Foto hitam putih bangunan PG Prembun atau S. F Remboen. Di dinding muka bagian atas, terdapat angka tahun 1926 yang menunjukan tahun bangunan itu berdiri. Bangunan ini dahulu berdiri persis di pinggir jalan raya yang Purworejo - Kebumen. Bangunan ini sekarang sudah hilang (sumber : troppenmuseum.nl).
Sebagai persiapan, perusahaan mencari calon administrateur pertama PG Prembun yang sudah ahli dan sebelumnya sudah memiliki pengalaman sebagai administraetur pabrik gula. Orang inilah yang nantinya memastikan apakah pabrik gula dapat berkembang di tahun-tahun pertamanya. Setelah melakukan pencarian, perusahaan akhirnya mendapatkan G.W. Slothouwer, mantan administrateur PG Mayong, Jepara yang saat itu sudah kembali ke Eropa. Atas masukan dari Slothouwer, PG Prembun akan memakai mesin dari Duncan Stewart & Co., yang pabriknya ada di Glasgow, Inggris.

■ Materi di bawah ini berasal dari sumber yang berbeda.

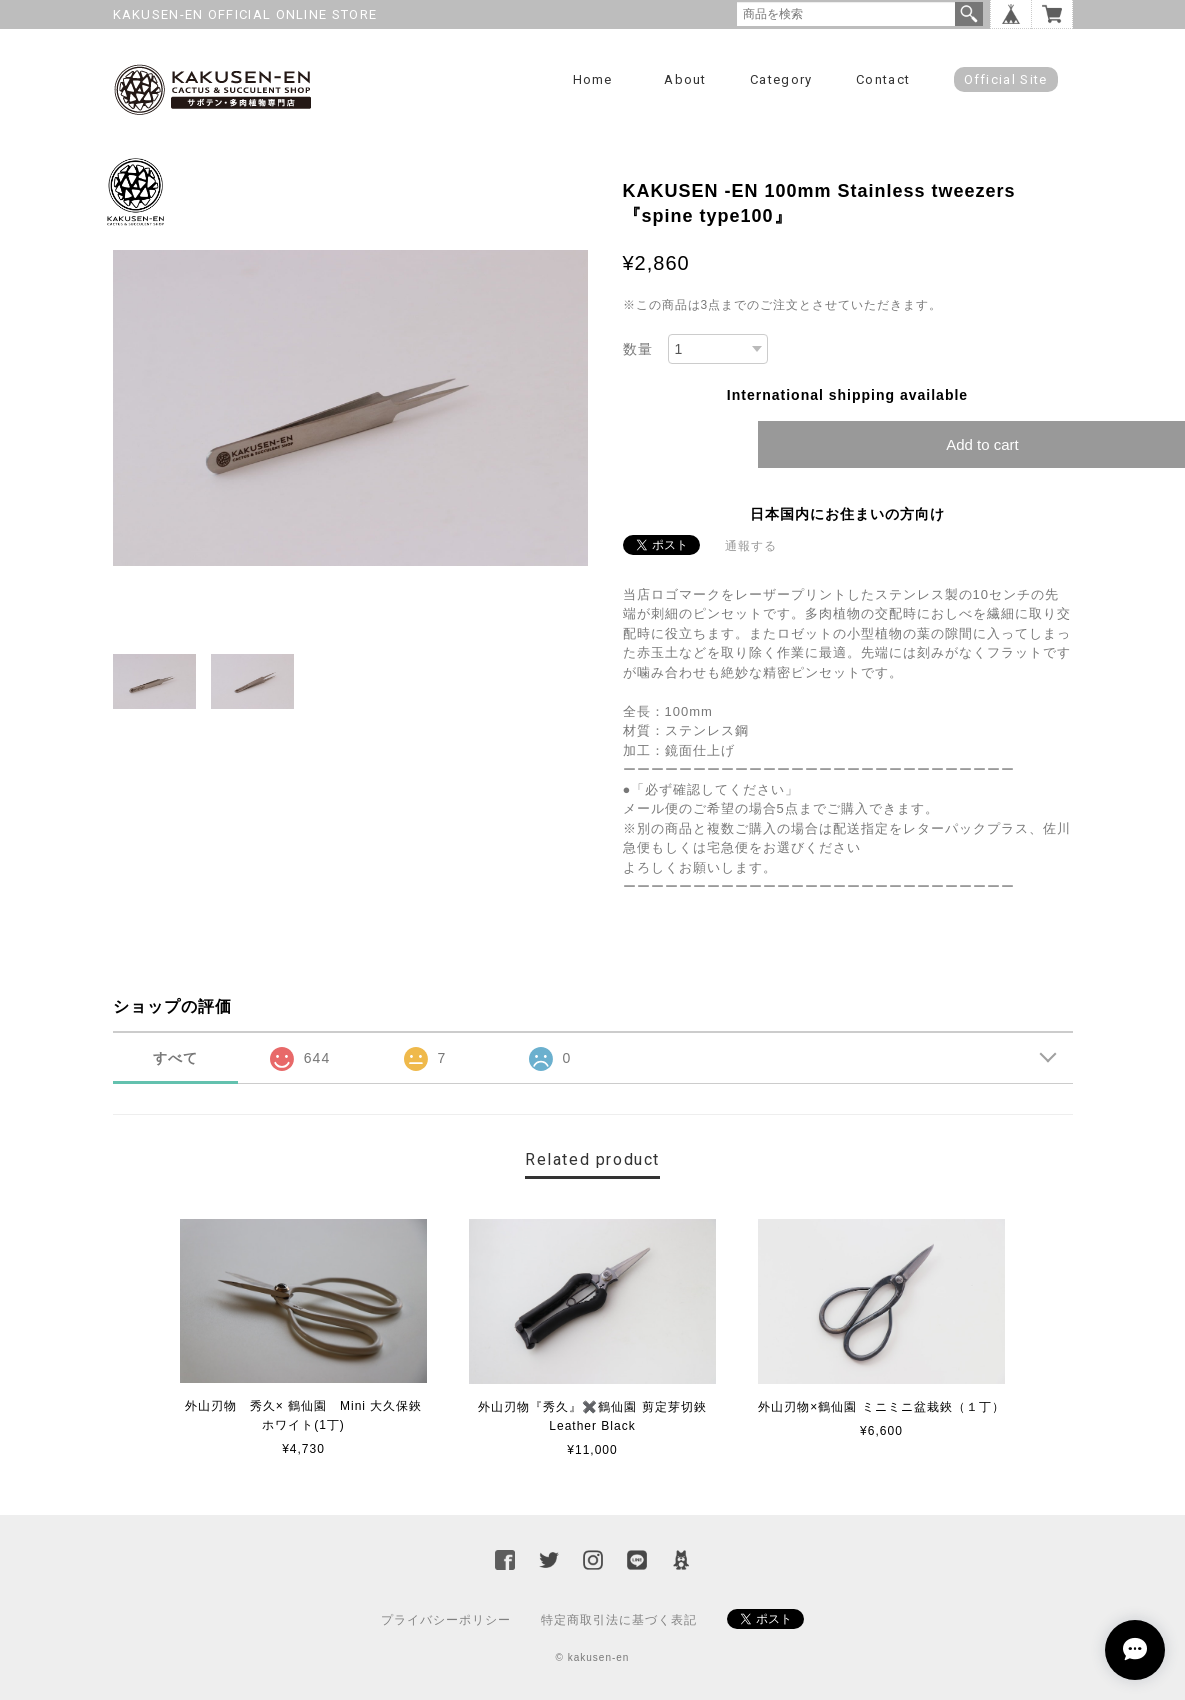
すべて (175, 1058)
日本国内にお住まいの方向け (847, 514)
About (685, 79)
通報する (751, 546)
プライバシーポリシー (446, 1620)
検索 (969, 14)
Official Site (1006, 79)
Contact (883, 79)
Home (593, 79)
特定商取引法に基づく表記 (619, 1620)
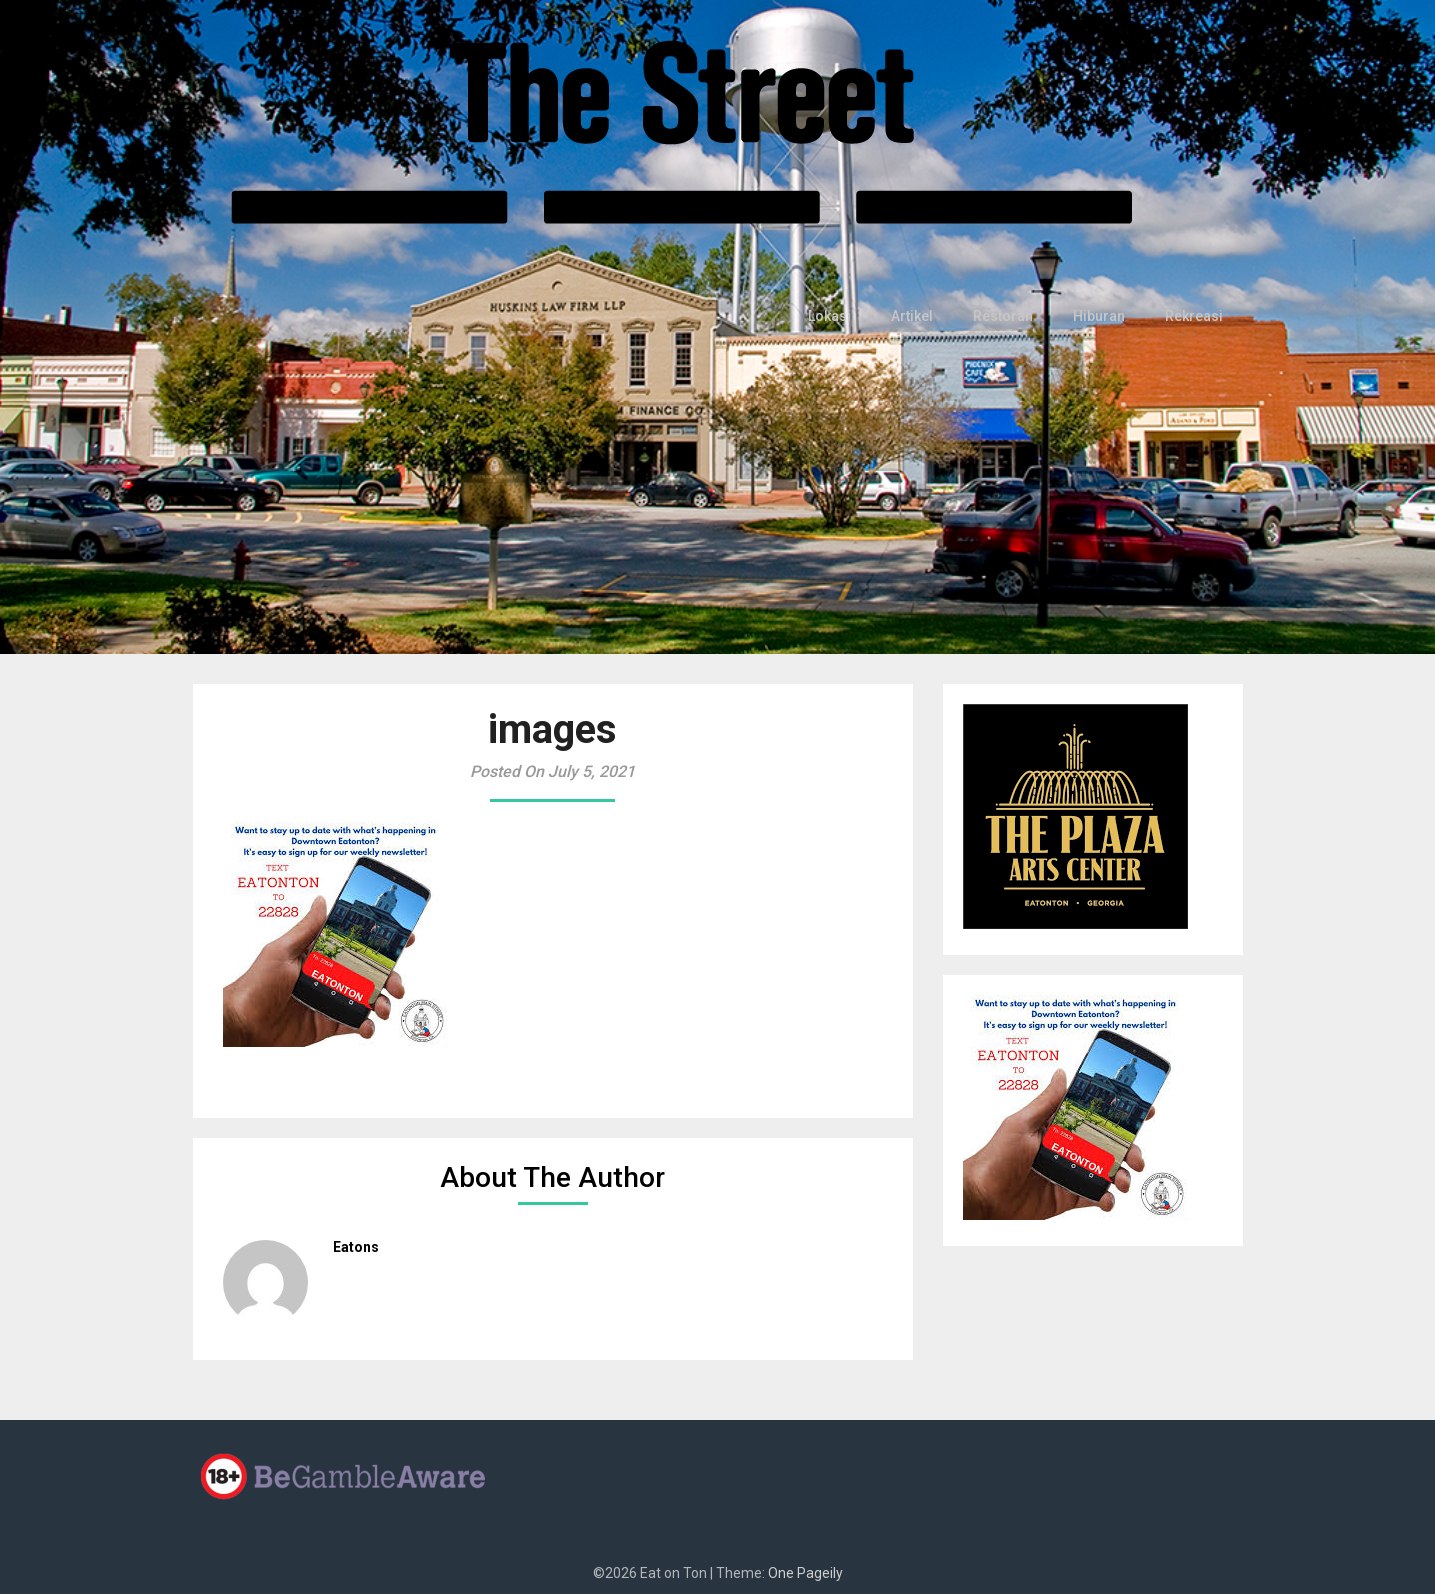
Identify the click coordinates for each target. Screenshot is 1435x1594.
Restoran (1010, 316)
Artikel (920, 316)
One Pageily (805, 1573)
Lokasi (840, 316)
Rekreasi (1195, 316)
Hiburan (1103, 316)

Sebelum penempatan ke Jawa, Slothouwer pergi ke Glasgow untuk memastikan jenis mesin pesanannya sesuai dengan kriterianya. Pembangunan pabrik sudah dilaksanakan sejak bulan Januari tahun 1891, namun hambatan tak terduga di tengah jalan membuat pembangunannya tersendat. Hambatan juga muncul dalam pengangkutan mesin menuju ke lokasi pabrik. Hambatan ini berdampak terhadap mundurnya operasional pabrik yang sedianya akan dimulai pada 4 Juni 1891 (Java Bode, 22 Agustus 1891).
Mesin penggiling tebu PG Prembun ( sumber : troppenmuseum.nl ).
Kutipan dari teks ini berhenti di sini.